When Royal Scot received state mining permits, the company posted $3.1 million in reclamation bonds. The Little Clear Creek reclamation may cost $10 million or more, DEP estimates.
The extra $6.9 million is supposed to come from DEP's Special Reclamation Fund, or SRF.
But the fund is broke.
The SRF has $62 million less than what it needs to reclaim the mine sites currently covered by the program, according to the U.S. Office of Surface Mining's most recent count.
That estimate is nearly 4 years old.
After 1995, OSM stopped publishing SRF deficit estimates in its annual reports.
More recent OSM reports, however, show the problem is getting worse.
Each year, 2 acres of mines are abandoned for every acre the state cleans up with SRF money, according to OSM reports.
For every $1 in bond money the SRF collects, the fund spends $2 on reclamation.
Last week, OSM released a report that shows that, since 1992, the SRF spent an average of $700,000 per year more than it took in.
Last year, coal companies forfeited bonds for 64 mine sites covering 2,176 acres.
The state reclaimed 26 mine sites covering 1,106 acres.
Currently, the SRF has a backlog of more than 260 abandoned mines covering 10,000 acres
"Under current projections, the bond fund will not be sufficient to eliminate the backlog of unreclaimed forfeiture sites for 10 to 20 years without any consideration of other sites added for water treatment," OSM said in a 1997 report.
At least 100 forfeited mine sites have water problems, OSM said.
DEP officials do not publicly admit that there is a problem.
Last week, DEP Director Michael Miano issued a news release to tout the agency's response to the Little Clear Creek problem.

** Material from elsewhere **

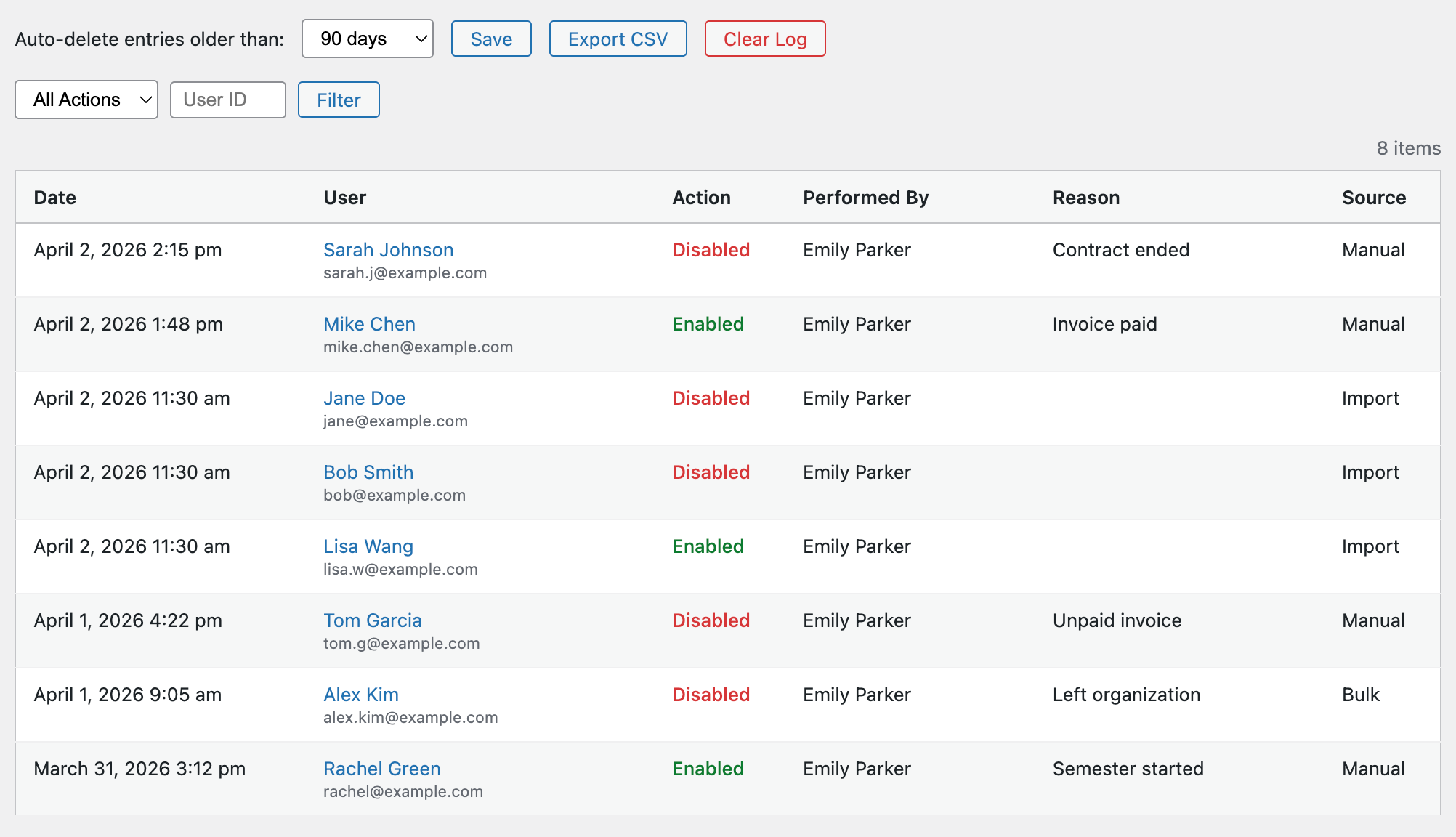Click the Source column header
This screenshot has width=1456, height=837.
click(x=1373, y=198)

"It's a shame that some people still insist on being reckless toward the environment," Miano said. "I'm glad that we have the resources available and a program set in place to handle such actions."

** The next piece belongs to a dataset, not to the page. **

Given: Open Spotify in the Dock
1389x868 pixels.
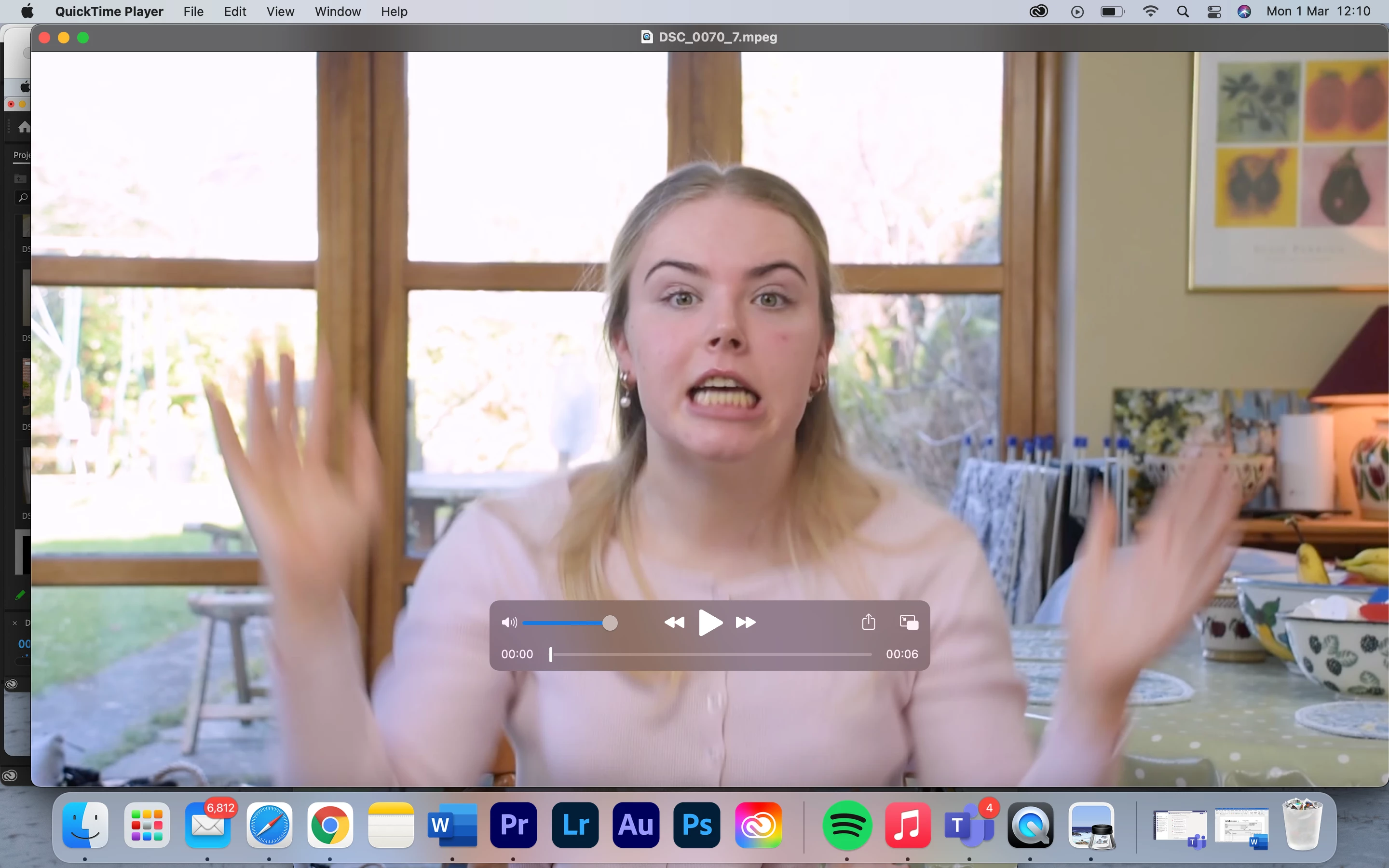Looking at the screenshot, I should click(847, 825).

Miano did not mention the SRF insolvency.
On Friday, Miano said, "I can't speak intelligently about the actuarial situation with that fund. I know we are working with that, and have met on that and discussed how we are going to meet our liabilities.
"I sort of look at it like an insurance company and I guess if every policy claim that could possibly be made came due at once, no insurance company could handle that."
In 1991, OSM ordered DEP to submit a plan by December 1995 to fix the SRF.
OSM said the state must come up with a way to "eliminate the deficit in the [SRF] and to ensure that sufficient money will be available to complete reclamation, including the treatment of polluted water, at all existing and future bond forfeiture sites."
DEP has never submitted that plan. OSM has done little to force the state to take action.
Roger Calhoun, director of the OSM Charleston field office, said, "I don't think it's that we have done nothing. There has been progress in trying to develop that plan.
"We're going to have to develop some comprehensive solutions," Calhoun said. "There is not an easy fix."
The 1977 Surface Mining Control and Reclamation Act requires companies to post reclamation bonds in order to obtain mining permits.
The bonds are supposed to pay for reclamation if the companies go belly up or just walk away from a mine.
Mines that were abandoned before August 1977, when the law took effect, are cleaned up with a pool of money from coal production taxes.
If a coal company abandons a mine after August 1977, and the bond won't cover reclamation costs, the SRF is supposed to step in. The SRF is funded by (1) forfeited reclamation bonds, (2) a separate per-ton coal tax, and (3) interest on those funds.
Ten years ago, OSM first warned the state the SRF had problems.
A 1989 annual OSM report said the state was mistakenly assuming it cost $1,000 per acre - or the amount companies posted in bonds - to clean up abandoned mines. At the time, it cost $2,000 an acre to reclaim a mine. So, the state SRF had $2.4 million less than it needed to reclaim mines covered by the program, OSM said.
Since 1989, OSM has annually warned state regulators that the SRF is underfunded.
In the last few years, DEP has made some improvements.
The Legislature allowed site-specific bonding: Mines with larger potential pollution problems would have to post larger bonds. But bonds were capped at $5,000 an acre. It can cost tens of millions of dollars to reclaim a few-acre mine site with acid drainage problems.
Lawmakers also increased the per-ton SRF coal tax, from 1 cent to 3 cents. But OSM said the money coming in is still not enough.
Last year, OSM and DEP formed a team to evaluate the SRF. The team has studied, written reports, held meetings and taken no action.
The matter may end up in court.
In April 1998, the Highlands Conservancy threatened to sue the DEP over the SRF.